> _Exercise instructions_
As the answer, give every line of the records that includes the word "will".

> _Data records_
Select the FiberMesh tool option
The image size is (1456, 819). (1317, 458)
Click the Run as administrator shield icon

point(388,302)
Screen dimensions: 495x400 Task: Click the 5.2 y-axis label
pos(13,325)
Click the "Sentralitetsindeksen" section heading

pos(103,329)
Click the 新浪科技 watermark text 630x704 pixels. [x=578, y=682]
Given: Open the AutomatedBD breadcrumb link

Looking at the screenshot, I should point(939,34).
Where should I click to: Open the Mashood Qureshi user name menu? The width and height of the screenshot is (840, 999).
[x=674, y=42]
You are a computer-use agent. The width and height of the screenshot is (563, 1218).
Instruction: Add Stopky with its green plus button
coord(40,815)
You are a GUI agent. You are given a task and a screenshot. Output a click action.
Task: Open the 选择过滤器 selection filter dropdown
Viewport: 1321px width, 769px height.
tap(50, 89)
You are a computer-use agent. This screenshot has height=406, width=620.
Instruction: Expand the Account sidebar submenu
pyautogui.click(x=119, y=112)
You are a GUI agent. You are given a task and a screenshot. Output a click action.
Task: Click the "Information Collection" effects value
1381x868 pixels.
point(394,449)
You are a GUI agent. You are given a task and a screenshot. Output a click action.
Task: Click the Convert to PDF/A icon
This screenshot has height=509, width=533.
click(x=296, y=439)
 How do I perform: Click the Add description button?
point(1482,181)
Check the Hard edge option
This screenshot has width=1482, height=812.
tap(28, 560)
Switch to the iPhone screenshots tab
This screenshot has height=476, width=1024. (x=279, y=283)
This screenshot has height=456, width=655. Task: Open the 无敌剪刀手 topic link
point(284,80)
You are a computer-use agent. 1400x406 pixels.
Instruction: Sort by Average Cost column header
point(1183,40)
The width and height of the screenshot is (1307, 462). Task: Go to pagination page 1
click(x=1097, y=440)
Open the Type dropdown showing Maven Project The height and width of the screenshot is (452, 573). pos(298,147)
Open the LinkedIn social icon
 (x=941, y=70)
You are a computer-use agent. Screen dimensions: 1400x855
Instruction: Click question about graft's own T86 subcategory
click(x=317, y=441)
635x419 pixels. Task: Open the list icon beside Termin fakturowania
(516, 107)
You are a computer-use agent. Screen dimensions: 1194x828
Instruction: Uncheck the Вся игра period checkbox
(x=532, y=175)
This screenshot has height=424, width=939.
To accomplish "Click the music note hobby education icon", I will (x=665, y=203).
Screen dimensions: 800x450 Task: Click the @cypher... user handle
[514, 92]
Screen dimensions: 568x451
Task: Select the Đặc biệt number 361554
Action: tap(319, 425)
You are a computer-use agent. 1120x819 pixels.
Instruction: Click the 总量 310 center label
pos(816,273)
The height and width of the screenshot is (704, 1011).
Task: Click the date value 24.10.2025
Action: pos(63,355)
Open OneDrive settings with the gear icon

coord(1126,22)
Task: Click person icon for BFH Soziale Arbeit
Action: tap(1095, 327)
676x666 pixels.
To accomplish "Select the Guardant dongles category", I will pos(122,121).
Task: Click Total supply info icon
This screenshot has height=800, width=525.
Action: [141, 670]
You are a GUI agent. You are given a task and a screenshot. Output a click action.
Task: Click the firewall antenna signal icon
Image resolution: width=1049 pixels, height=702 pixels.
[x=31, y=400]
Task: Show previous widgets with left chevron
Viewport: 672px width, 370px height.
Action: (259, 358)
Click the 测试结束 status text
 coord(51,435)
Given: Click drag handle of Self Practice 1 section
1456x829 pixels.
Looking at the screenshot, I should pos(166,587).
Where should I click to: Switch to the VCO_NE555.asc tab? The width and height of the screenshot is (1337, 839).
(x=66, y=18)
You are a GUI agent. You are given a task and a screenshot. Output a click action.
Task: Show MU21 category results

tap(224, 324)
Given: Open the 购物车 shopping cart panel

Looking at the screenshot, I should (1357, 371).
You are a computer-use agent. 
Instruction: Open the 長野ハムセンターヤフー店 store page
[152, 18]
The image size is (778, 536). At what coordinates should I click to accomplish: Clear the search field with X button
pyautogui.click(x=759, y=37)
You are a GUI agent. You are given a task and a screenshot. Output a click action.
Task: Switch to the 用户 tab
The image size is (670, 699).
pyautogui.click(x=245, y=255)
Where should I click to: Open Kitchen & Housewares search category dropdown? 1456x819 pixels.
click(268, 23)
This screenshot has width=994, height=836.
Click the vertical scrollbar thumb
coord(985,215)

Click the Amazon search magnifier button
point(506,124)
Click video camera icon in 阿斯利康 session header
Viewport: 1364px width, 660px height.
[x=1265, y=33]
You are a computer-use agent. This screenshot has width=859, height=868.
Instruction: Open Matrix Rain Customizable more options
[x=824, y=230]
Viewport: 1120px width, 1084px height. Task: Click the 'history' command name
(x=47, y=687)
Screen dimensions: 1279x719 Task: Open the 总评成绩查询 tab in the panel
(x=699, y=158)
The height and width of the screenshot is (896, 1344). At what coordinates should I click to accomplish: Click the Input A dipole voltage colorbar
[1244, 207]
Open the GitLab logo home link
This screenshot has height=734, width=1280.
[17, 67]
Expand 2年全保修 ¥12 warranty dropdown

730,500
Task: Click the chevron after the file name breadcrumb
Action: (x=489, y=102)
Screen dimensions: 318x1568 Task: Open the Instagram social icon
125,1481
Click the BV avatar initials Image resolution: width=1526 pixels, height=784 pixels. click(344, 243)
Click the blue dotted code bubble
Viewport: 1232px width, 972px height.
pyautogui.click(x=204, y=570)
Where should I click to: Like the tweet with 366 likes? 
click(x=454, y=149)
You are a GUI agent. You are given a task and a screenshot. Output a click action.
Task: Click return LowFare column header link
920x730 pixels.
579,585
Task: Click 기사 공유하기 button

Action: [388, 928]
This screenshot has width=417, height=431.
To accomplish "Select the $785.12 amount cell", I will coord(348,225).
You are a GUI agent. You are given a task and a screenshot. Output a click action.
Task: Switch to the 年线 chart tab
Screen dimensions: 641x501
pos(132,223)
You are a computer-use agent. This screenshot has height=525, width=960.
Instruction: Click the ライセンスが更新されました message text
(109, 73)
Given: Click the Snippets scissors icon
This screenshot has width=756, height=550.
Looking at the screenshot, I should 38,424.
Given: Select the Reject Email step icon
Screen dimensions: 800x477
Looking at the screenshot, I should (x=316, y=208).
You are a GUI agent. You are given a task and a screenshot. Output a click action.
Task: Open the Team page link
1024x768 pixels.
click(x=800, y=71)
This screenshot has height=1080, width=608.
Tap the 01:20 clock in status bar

> _Task solution_
To accomplish "Click the music note hobby education icon", I will (x=665, y=203).
To accomplish "Select the Guardant dongles category", I will pos(122,121).
To accomplish "Select the $785.12 amount cell", I will coord(348,225).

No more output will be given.